Hasta ahora -a falta de una vacuna- la mejor medicina para hacerle frente al COVID-19 es el confinamiento en casa para no ser un eslabón más que facilite la cadena de contagios. El confinamiento nos protege pero, al mismo tiempo, nos arrastra a la paralización de la actividad económica y nos condena a la pérdida de empresas, paro y retroceso en el bienestar. En definitiva, al descalabro económico y al caos social.
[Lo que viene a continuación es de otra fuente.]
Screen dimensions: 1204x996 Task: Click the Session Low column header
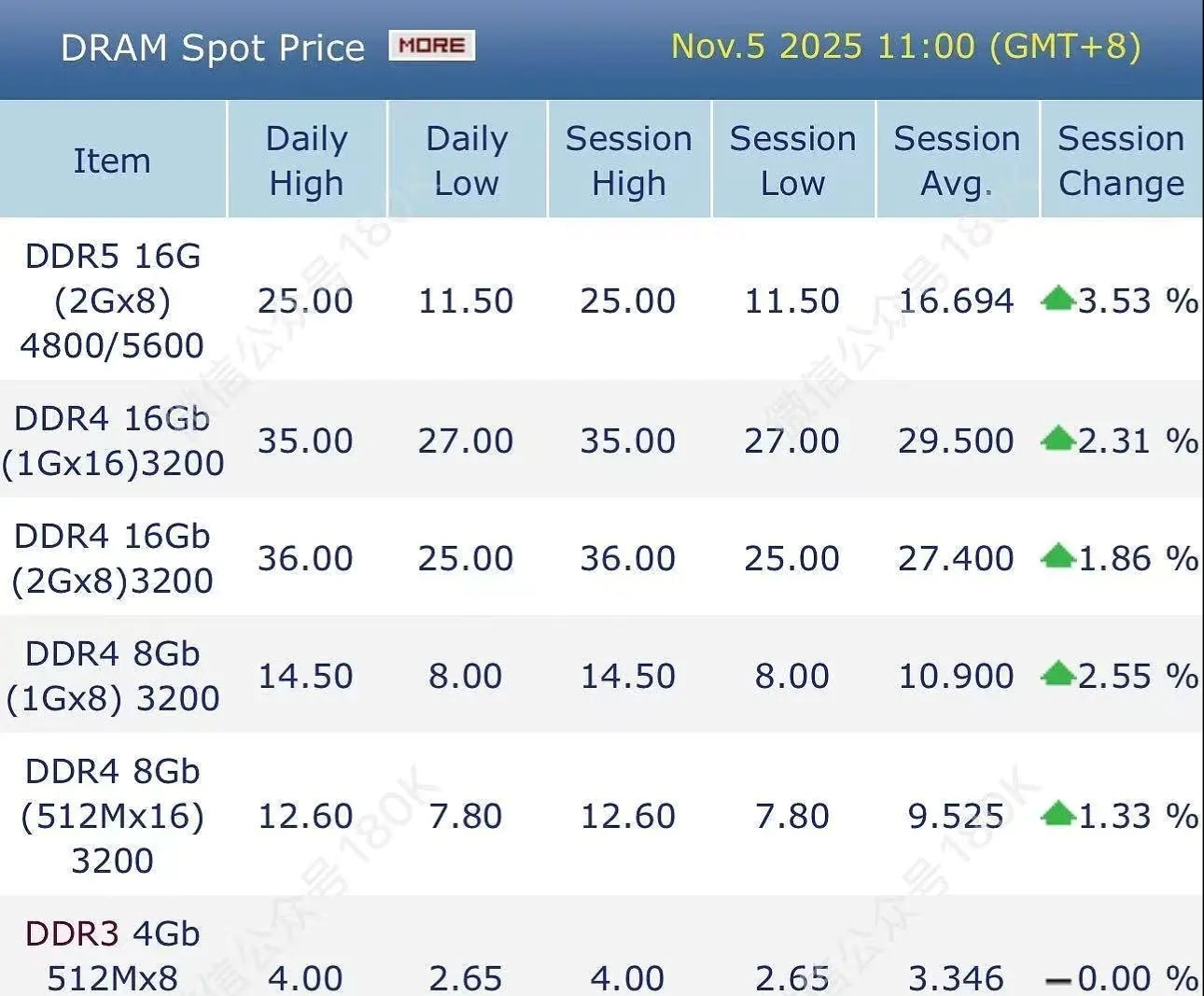[x=792, y=161]
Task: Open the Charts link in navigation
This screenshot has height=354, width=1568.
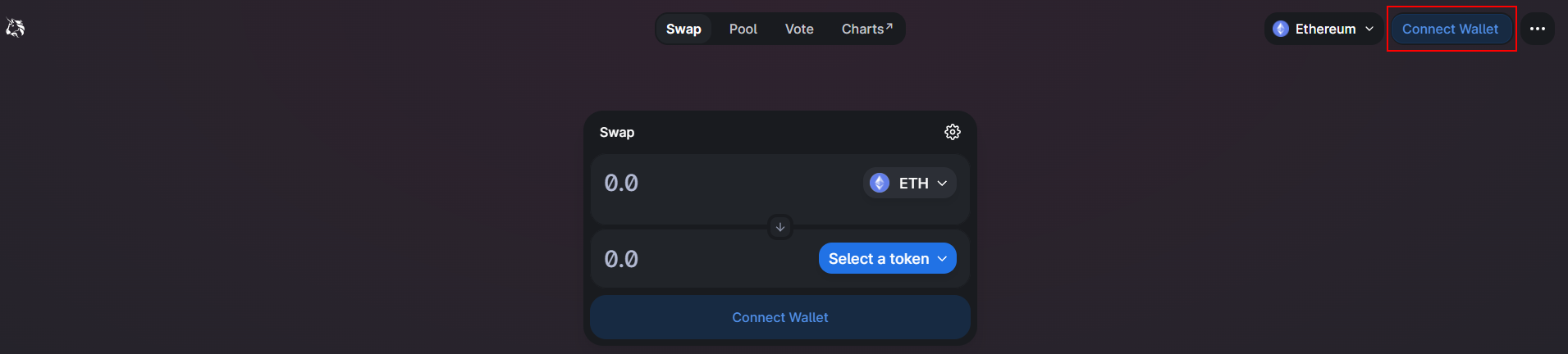Action: (867, 29)
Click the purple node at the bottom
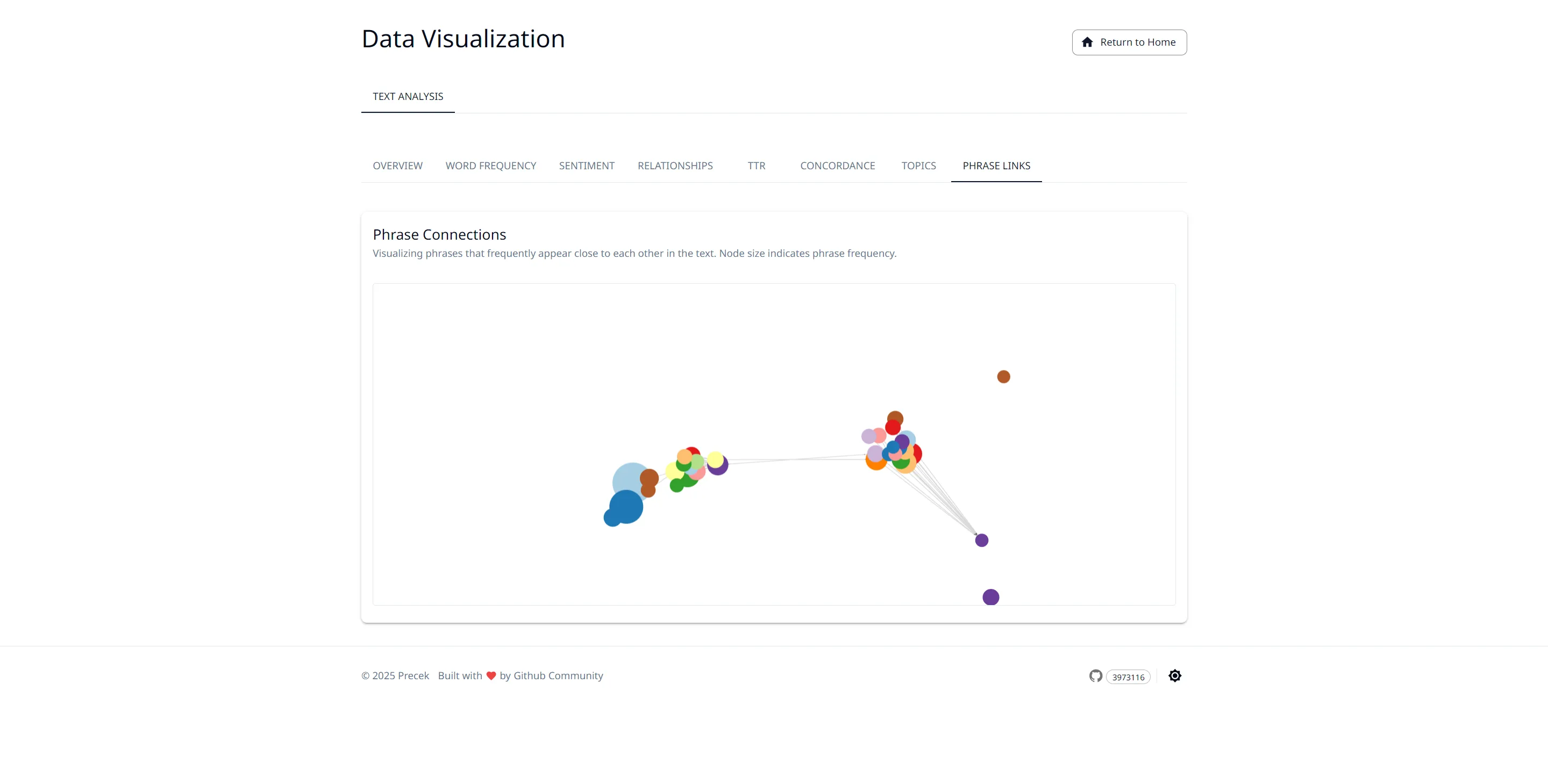 tap(990, 596)
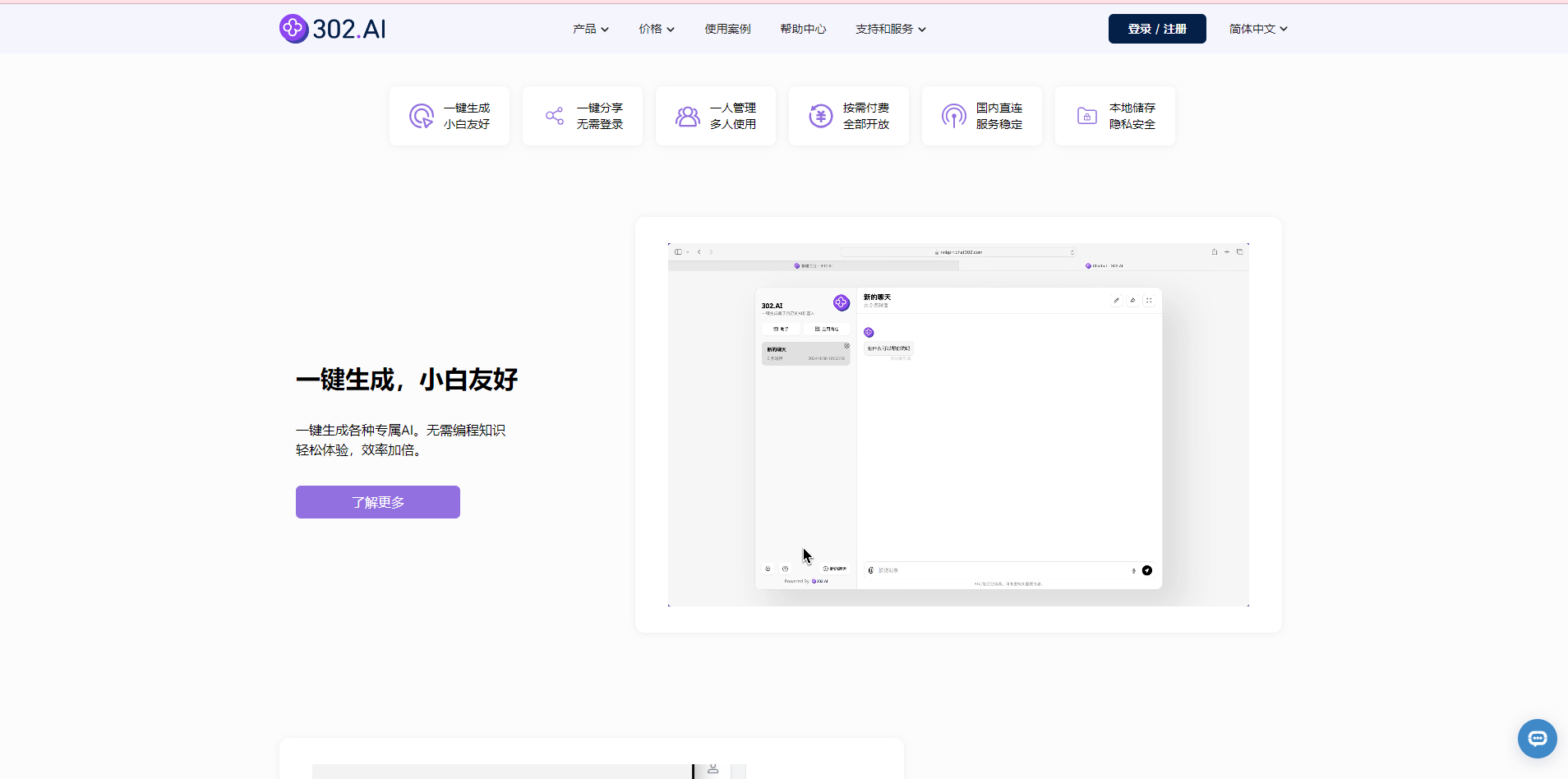Go to 使用案例 in navigation
The width and height of the screenshot is (1568, 779).
click(727, 29)
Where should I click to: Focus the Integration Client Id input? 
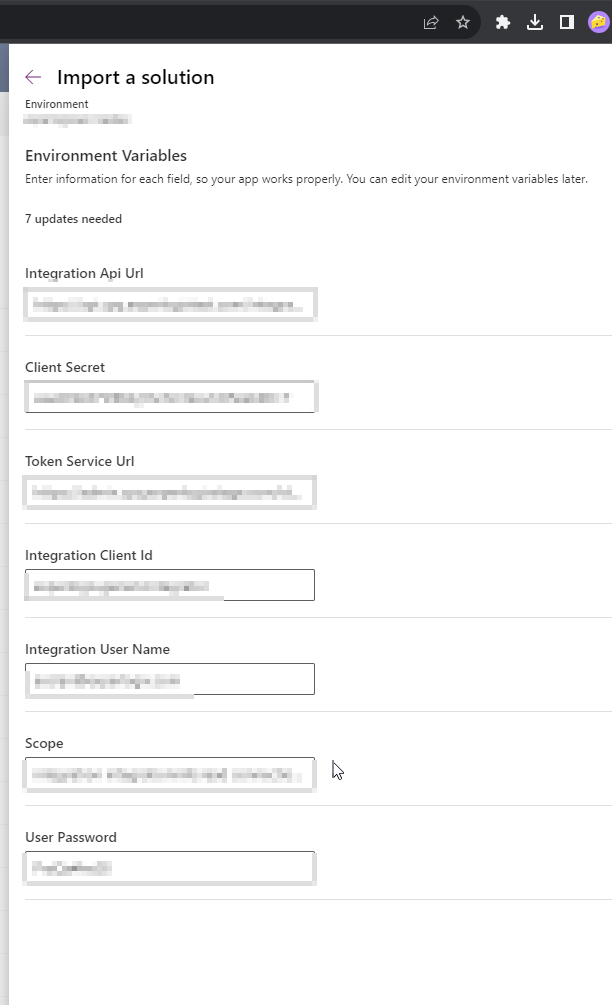point(170,585)
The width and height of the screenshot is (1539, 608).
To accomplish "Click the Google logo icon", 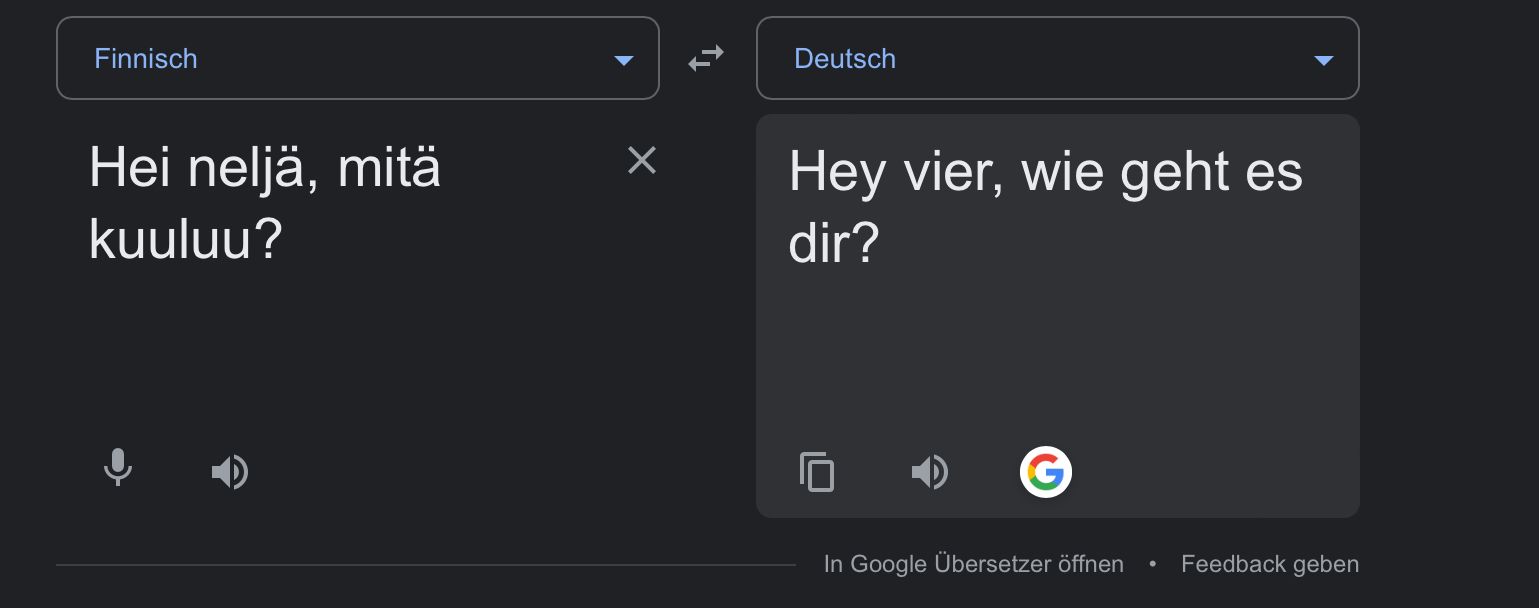I will click(x=1045, y=472).
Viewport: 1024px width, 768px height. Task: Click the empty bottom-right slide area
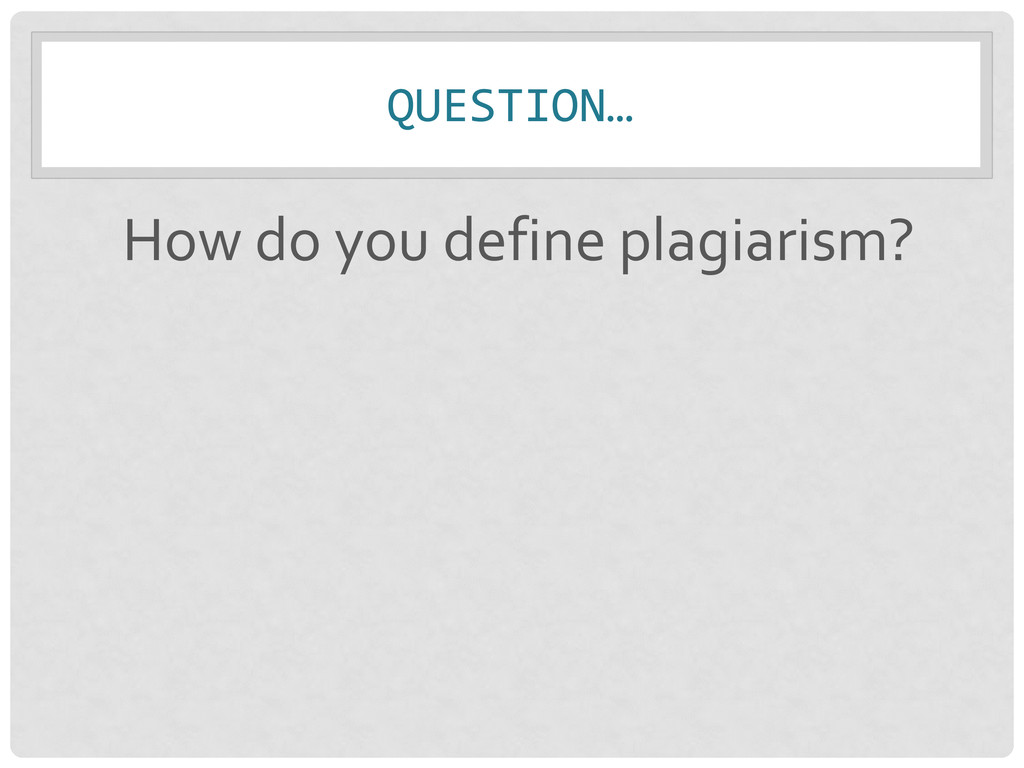pos(900,680)
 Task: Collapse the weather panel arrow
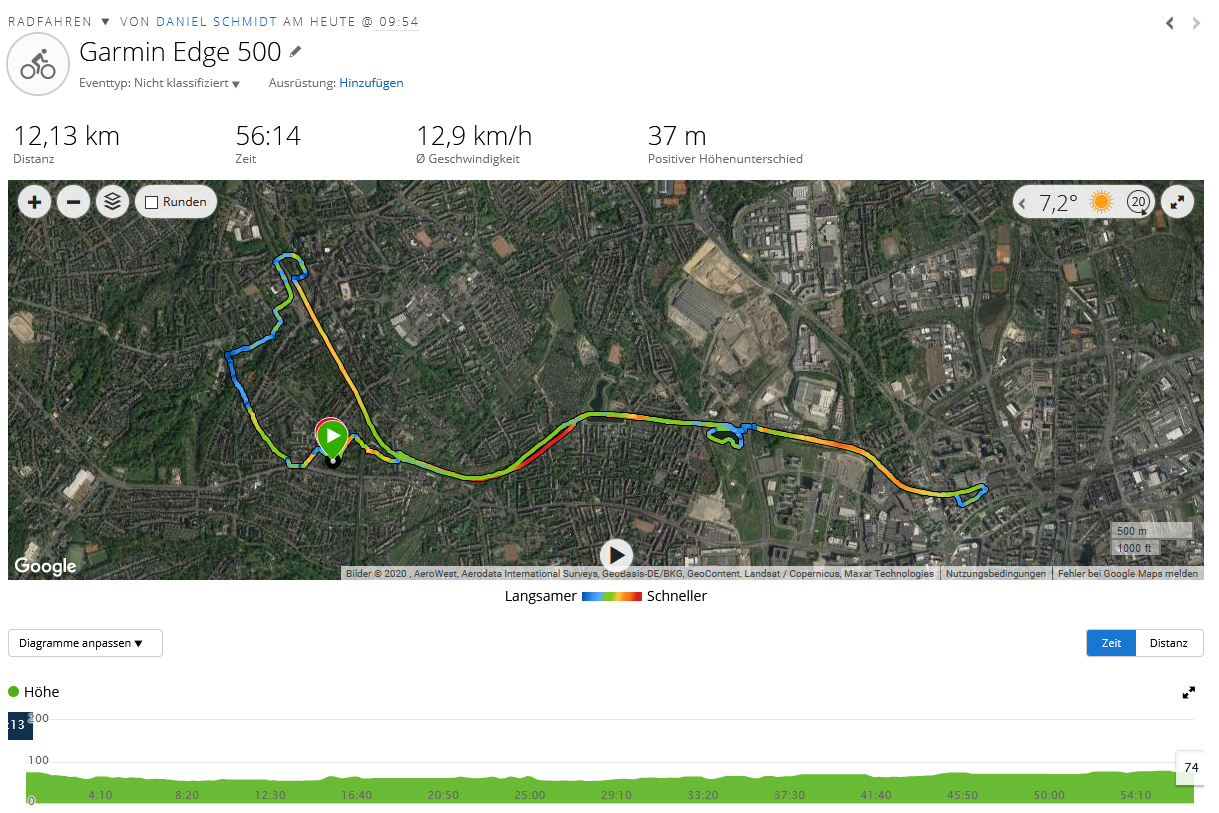point(1022,203)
El COVID-19 siembra de infectados y muertos el mundo y, de paso, destroza el sistema económico y nos coloca en una situación peor que la vivida en la gran crisis que comenzó a finales del año 2007 y se prolongó hasta finales del 2014.

La crisis global de finales del 2007 se desató de manera directa debido al colapso de la burbuja inmobiliaria en los Estados Unidos, que provocó la crisis de las hipotecas subprime; a partir de ahí, el enfriamiento y la paralización de la economía fue paulatino hasta tocar fondo en el año 2011. Ahora la crisis económica que se está desatando por los demoledores efectos del COVID-19 nos llevará al fondo del pozo en menos de cuatro semanas -apenas un mes después de la declaración de la alarma-.
Sin embargo, no es menos cierto que los resortes de los que dispone el sistema hoy para impulsar y reactivar la actividad económica -una vez se supere la pandemia- nos ayudarán a una recuperación en mucho menos tiempo que la que se necesito para recuperarse la situación vivida entre el 2007 y el 2015.
En un mundo tan vigilado sorprende mucho que ninguno de los poderosos centros de inteligencia con los que cuentan los grandes países del planeta detectaran la que se nos venía encima, tanto desde el punto de vista sanitario como desde el económico -Wuhan fue un aviso que no se midió suficientemente-. ¿Hubo negligencia, opacidad o falta de previsión por parte de la Organización Mundial de la Salud y/o de los gobiernos de los países más poderosos del mundo o fallaron los principales centros de inteligencia e información?
Ciertamente, con los conocimientos de la medicina actual no se hubiera evitado el virus y su propagación, pero habría permitido estar mejor preparados para combatirlo. Seguro que no hubiéramos tenido que vivir con la angustia que genera la falta de guantes, mascarillas o trajes de protección.  O los servicios de inteligencia e información de EEUU, Reino Unido, Rusia, Alemania, Francia, Italia  y el Centro Nacional de Inteligencia -por poner solo algunos ejemplos- no son “tan inteligentes” o alguien está ocultando información y, por lo tanto, engañando a la ciudadanía.